The characters that work best are Liz Davies' Kathy Nelson and Lauren Campedelli's Ruth Rae, mostly because this adaptation suits their broad portrayal of the semi-sane forger/police informant and the pathetic, aging diva, respectively. In fact, Ruth Rae's discussion of grief and her story of the bunny are two of the only poignant moments in the play.
Bart DeLorenzo's direction is solid. He stays true to the vision of his production and moves the somewhat complex story along briskly using Linda Hartinian's nearly word for word adaptation of the book. The use of the back wall as a video screen allows for excellent touches of futurism. The narration by a character called "PKD" (Tom Fitzpatrick) does two things well simultaneously: it reminds the audience of the source material (it's as though we're being told a story), and of the movie "Blade Runner" (based on Dick's Do Androids Dream of Electric Sheep). However, they've decided to dress up the narrator to look like William S. Burroughs for no apparent reason (perhaps because he is another modern writer who dealt with drug induced para-realities). It's distracting, as is the fact that he is miked while the rest of the cast is not, which leads to volume discrepancies so that the cast comes off as nearly screaming to be heard.

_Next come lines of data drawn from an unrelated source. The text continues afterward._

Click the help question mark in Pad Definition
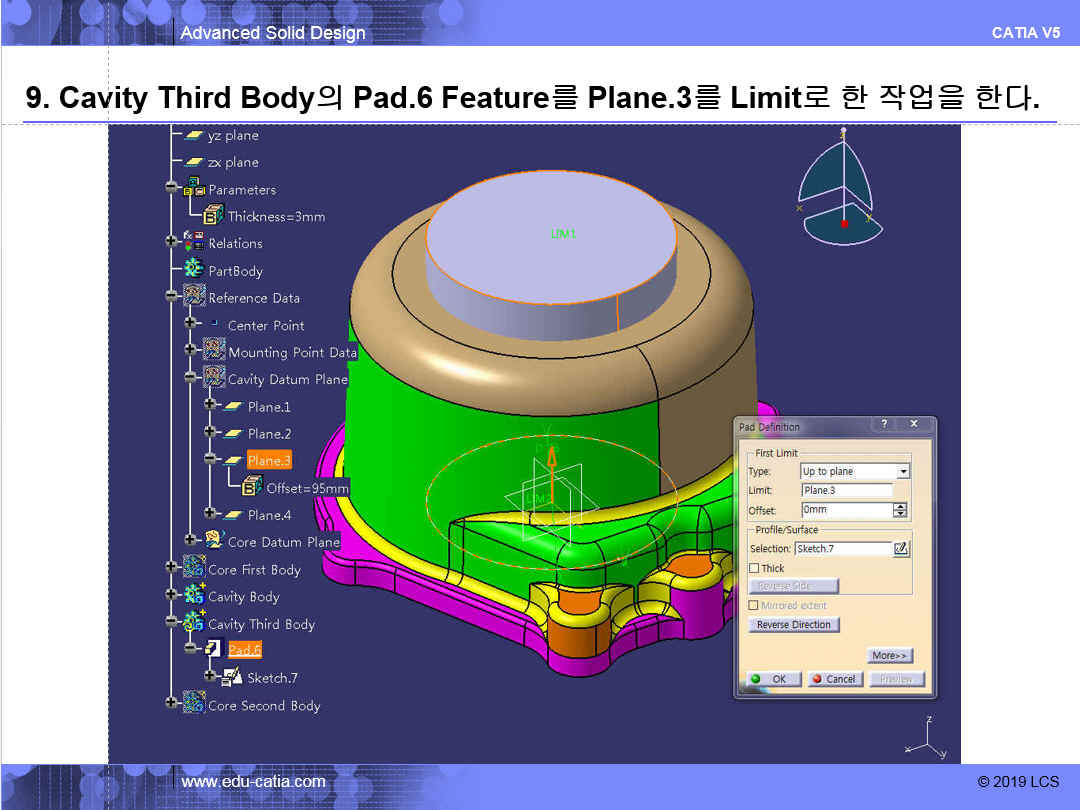The width and height of the screenshot is (1080, 810). [x=884, y=425]
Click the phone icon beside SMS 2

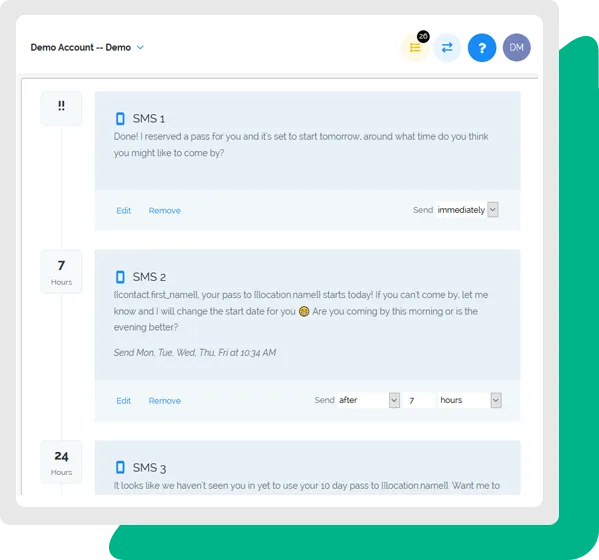[x=120, y=277]
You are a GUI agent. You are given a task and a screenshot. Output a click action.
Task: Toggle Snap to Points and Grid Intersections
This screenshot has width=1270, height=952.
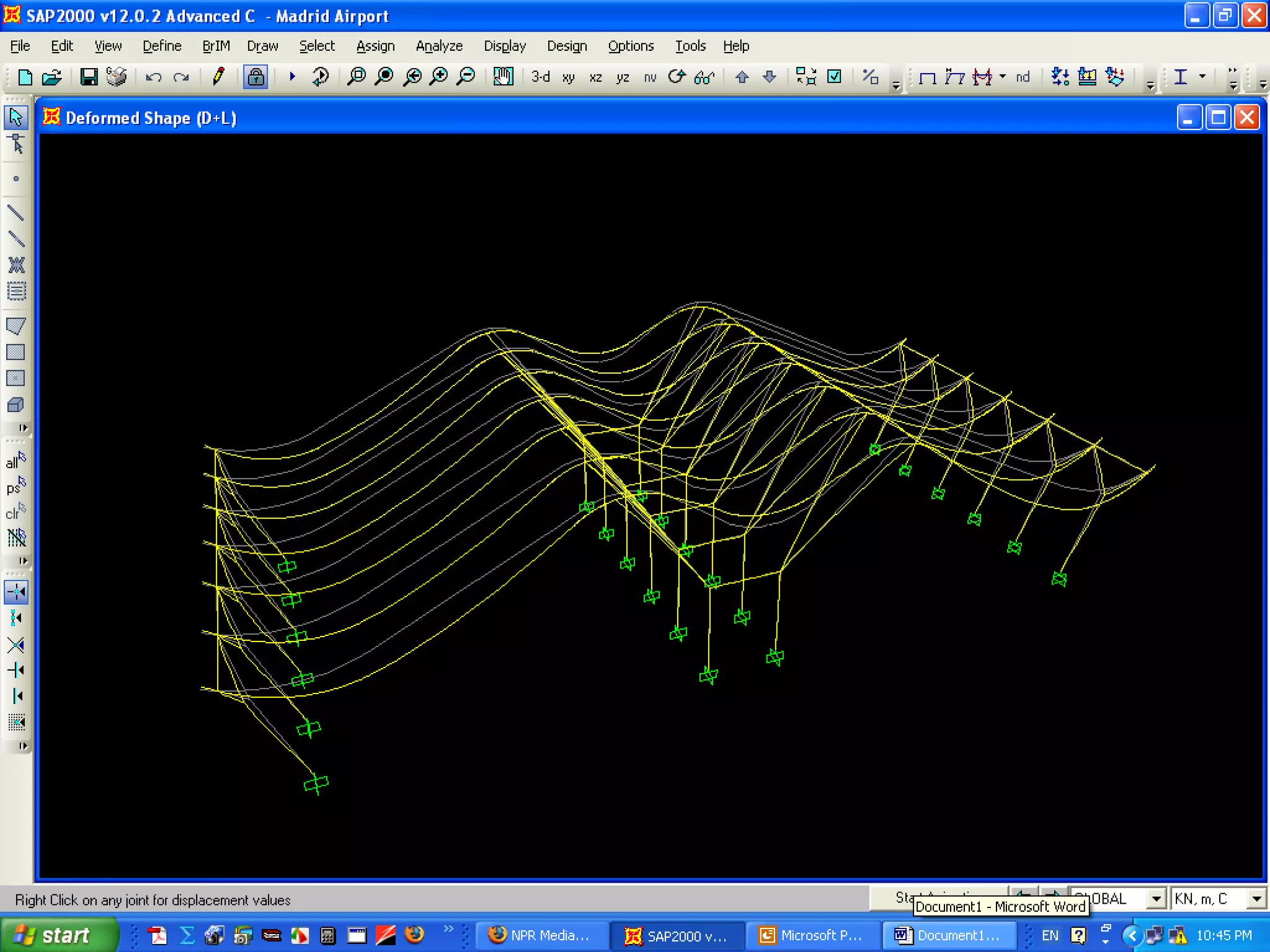click(x=16, y=592)
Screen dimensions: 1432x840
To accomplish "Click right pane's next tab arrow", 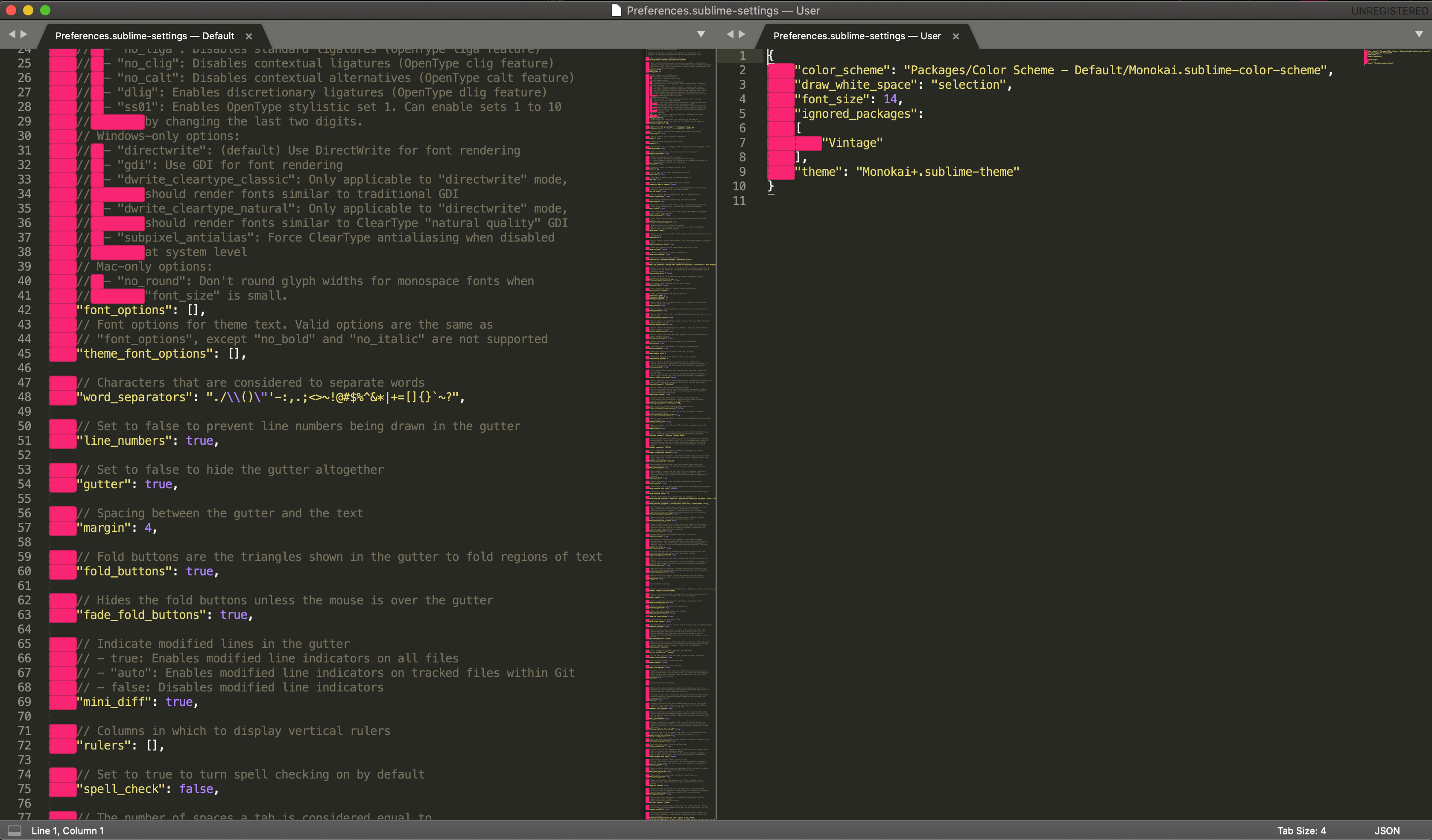I will click(742, 34).
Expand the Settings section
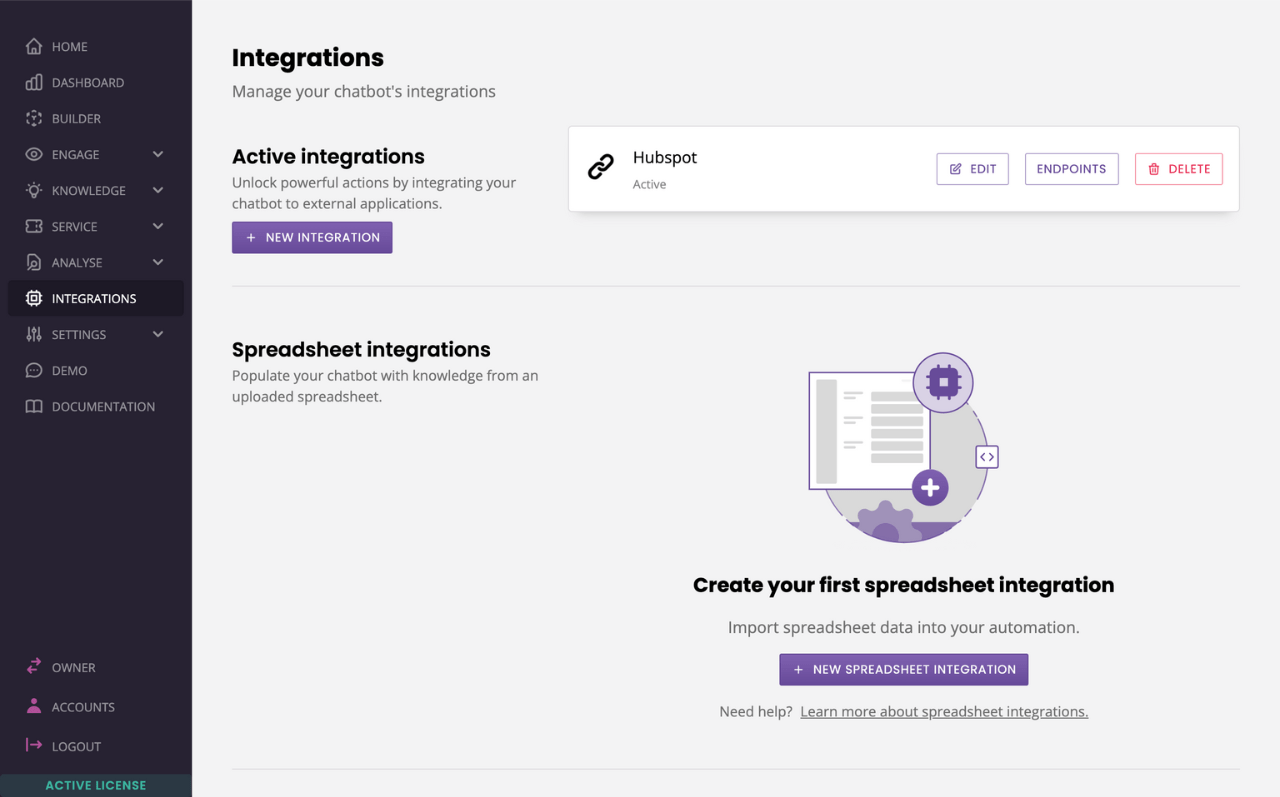The height and width of the screenshot is (797, 1280). [157, 334]
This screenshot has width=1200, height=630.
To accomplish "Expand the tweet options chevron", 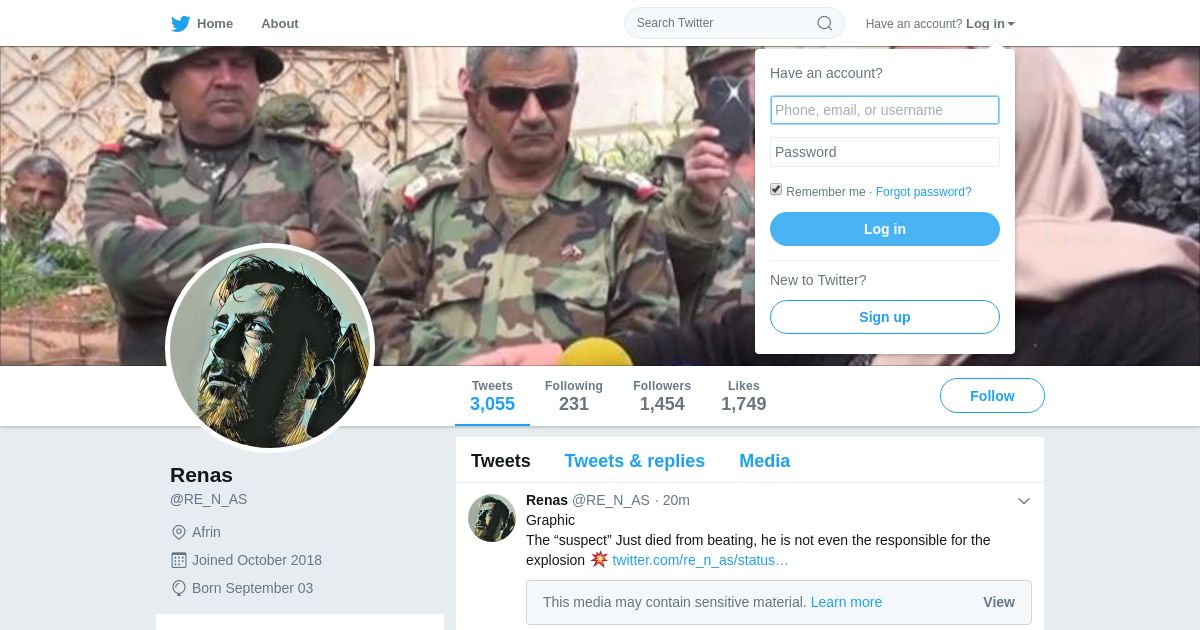I will click(1024, 501).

An interesting aspect of Philip K. Dick's writing is that he can imbue menace into things that should be comforting in their ordinariness. This production has eschewed menace for wackiness. Lorenzo writes in the program that they originally presented novel"as a fun, zany style game with more than its share of camp." He adds that "time has given Flow My Tears a sharper poignancy. The losses that haunt its characters gain a sympathetic weight in these bereft days." It struck me that the production lacks a lot of this promised weight.
The stark set by Sibyl Wickersheimer looks amazing. It uses sliding glass panels to represent changing spaces and locations, and suggesting an antiseptic future where even the walls can't hide you from the powers that be. Unfortunately, the glass also contributes to some of the volume problems.
Philip K. Dick's writing is given to noir interpretations, and Ann Closs-Farley and Miguel Montalvo have done homage to that by using a 1940s flair in a lot of the costuming, especially for Heather Hart and the Narrator. However, they've also fallen back on the standard big-shouldered, leather trench coats to remind the audience that we're dealing with a Nazi-like bureaucracy (note to future productions: we get it).
While the Evidence Room's Flow My Tears, the Policeman Said doesn't live up to the weightier themes of Dick's novel, it does backup it's stylized interpretation.